The scarcity of certain items, including toilet paper, masks, and tissues, as outlined in Table 1 , emerged as a significant issue in Japan. Our findings closely parallel earlier Twitter studies investigating hoarding behaviors, particularly concerning toilet paper [ 45 ]. Although initially observed in the United States, panic buying for household goods rapidly became a global phenomenon. Notably, toilet paper has emerged as a frequently hoarded item, often signaling a surge in demand during natural disasters [ 46 , 47 ]. Although the act of stockpiling toilet paper may seem irrational and has been widely ridiculed on social media, the adverse effects of bulk purchasing have not been as severe. Social scientists may view this behavior as a coping mechanism during a natural disaster [ 48 ]. Contrary to the commonly perceived overhoarding of toilet paper, the mask shortage was deemed a more severe public health crisis and a direct threat to well-being. A 2020 agent-based simulation conducted by Tatapudi et al [ 48 ] illustrated that universal mask use could potentially reduce infections by 20% [ 49 ]. At the time of the study, the total number of people infected by COVID-19 was 541 million, indicating that implementing universal mask use could potentially spare 108 million cases. Numerous studies have indicated a negative correlation between mask use and the COVID-19 infection rate [ 44 , 50 ].
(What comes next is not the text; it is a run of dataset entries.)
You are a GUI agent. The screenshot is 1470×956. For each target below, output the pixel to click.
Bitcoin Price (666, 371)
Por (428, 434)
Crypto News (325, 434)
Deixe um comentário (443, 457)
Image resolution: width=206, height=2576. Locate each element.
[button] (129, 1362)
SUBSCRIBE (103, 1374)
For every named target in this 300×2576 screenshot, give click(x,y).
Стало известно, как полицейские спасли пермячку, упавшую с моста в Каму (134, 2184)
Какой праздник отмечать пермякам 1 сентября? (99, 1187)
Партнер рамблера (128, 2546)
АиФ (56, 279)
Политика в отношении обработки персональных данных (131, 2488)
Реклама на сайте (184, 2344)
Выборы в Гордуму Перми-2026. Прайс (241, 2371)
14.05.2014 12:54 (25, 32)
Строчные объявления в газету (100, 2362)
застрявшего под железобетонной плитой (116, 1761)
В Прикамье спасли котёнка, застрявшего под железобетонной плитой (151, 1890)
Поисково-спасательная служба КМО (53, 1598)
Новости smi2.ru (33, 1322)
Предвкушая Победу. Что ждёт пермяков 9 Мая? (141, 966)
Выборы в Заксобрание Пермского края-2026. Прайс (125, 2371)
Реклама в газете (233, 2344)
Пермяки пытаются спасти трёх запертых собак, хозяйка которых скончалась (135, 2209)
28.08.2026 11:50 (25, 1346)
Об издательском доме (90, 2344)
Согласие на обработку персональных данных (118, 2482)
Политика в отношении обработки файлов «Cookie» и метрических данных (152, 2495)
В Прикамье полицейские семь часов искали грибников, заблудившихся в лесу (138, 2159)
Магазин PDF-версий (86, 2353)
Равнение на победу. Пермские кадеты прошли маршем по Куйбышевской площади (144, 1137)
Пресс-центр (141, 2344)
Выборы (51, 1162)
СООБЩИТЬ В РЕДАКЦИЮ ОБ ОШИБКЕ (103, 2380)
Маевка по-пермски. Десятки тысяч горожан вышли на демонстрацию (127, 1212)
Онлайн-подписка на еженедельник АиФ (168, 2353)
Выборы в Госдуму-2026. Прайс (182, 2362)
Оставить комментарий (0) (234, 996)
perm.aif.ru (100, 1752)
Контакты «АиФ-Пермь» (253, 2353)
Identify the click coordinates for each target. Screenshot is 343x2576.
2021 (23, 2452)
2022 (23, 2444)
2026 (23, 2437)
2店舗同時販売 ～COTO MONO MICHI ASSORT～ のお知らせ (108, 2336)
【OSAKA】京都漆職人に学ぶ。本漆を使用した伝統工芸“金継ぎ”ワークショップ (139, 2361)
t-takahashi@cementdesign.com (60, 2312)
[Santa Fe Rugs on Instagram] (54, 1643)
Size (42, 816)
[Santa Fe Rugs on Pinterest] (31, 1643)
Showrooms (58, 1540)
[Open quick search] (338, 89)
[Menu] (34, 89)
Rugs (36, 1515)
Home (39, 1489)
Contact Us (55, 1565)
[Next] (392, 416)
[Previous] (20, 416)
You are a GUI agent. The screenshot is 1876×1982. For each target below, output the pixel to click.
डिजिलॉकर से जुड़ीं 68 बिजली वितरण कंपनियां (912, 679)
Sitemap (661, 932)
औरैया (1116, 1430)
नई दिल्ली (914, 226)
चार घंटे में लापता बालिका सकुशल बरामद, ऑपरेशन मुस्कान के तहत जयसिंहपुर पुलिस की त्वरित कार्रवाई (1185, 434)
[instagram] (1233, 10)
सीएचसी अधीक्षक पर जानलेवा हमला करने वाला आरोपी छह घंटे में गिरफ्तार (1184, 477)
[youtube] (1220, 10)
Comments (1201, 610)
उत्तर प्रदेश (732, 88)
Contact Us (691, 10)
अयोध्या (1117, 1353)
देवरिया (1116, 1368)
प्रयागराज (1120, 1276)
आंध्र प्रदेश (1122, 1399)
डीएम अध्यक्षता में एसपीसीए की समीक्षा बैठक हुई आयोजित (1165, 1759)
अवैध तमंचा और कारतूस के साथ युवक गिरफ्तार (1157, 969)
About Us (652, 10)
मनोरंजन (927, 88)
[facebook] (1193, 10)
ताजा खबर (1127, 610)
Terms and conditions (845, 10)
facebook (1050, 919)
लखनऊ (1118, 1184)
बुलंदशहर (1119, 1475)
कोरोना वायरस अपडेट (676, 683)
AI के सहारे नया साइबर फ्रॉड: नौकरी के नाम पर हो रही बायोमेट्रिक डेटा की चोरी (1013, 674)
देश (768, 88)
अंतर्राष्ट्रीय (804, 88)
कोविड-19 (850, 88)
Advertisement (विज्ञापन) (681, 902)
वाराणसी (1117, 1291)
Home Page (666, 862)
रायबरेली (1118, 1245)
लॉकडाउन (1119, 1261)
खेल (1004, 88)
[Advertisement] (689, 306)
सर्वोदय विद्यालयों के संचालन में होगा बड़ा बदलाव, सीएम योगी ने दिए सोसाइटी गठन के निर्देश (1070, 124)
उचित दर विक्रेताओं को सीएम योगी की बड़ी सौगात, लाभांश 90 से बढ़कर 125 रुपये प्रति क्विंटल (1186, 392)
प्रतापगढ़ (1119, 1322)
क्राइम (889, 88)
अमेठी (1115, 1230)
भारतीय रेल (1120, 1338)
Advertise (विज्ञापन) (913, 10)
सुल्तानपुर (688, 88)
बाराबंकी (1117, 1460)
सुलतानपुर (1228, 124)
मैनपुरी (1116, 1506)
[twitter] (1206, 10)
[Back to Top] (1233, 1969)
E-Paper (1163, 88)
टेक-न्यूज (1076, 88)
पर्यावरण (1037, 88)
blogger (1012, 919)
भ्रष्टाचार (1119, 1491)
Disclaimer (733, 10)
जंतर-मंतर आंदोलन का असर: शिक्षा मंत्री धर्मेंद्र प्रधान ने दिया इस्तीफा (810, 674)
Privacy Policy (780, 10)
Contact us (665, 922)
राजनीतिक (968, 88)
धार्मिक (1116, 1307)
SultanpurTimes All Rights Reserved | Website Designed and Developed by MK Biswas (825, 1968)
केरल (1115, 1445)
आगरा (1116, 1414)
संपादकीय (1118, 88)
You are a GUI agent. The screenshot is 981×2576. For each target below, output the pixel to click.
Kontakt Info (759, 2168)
However, the situation in Japan presents a slightly different scenario. The Japanese government faced criticism for a perceived slow response to the awareness of mask shortages, as the pandemic was considered relatively “under control” in its early stages. As the mask crisis unfolded, many Japanese citizens became concerned about their reliance on masks manufactured abroad, prompting the government to take actions to boost domestic mask production. Unfortunately, heightened anxiety also led to the “Abenomasks” incident, wherein the government faced backlash for stockpiling over 82 million unused masks [ 51 ]. A crucial lesson learned from this incident is that although social media serves as a critical channel for the dissemination of news and raising public awareness, the emotional contagion and overpromotion of a particular disaster can backfire, impeding the rational coping mechanisms of citizens and the decision-making processes of the government. Our findings, along with those of numerous other studies, indicate that further efforts are needed to develop effective protocols for addressing the widely contagious anxiety stemming from the dissemination of information about natural disasters on social media.

Concerns About Social Relationships

Keywords pertaining to relationships, social life, and collective events were prevalent in our analysis. For instance, the top 20 frequently occurring nouns associated with Corona no-sei included friends, family, live, events, and one person. The most frequent verbs in the context of Corona no-sei were go , can go <negation>, meet <negation>, buy , meet , can go , and play . The example in Table 4 illustrates how Japanese individuals linked go and meet to their social events. While it may appear that many tweets express concerns about social relationships, these keywords actually reflect people venting their frustration about being unable to meet and engage in activities together, rather than indicating an actual loss of relationships. Interestingly, a study by Goodwin and Takahashi [ 52 ] also yielded similar findings. Most Japanese respondents in their survey gauging perceptions of relationship quality during the COVID-19 pandemic indicated that there were no discernible changes in their perceived relationship quality. Only a few reported that their trust and relationship with communities had declined compared to the prepandemic era [ 52 ]. There was also a report indicating that students, due to reduced communication with friends, face an increased risk of mental health problems [ 53 ].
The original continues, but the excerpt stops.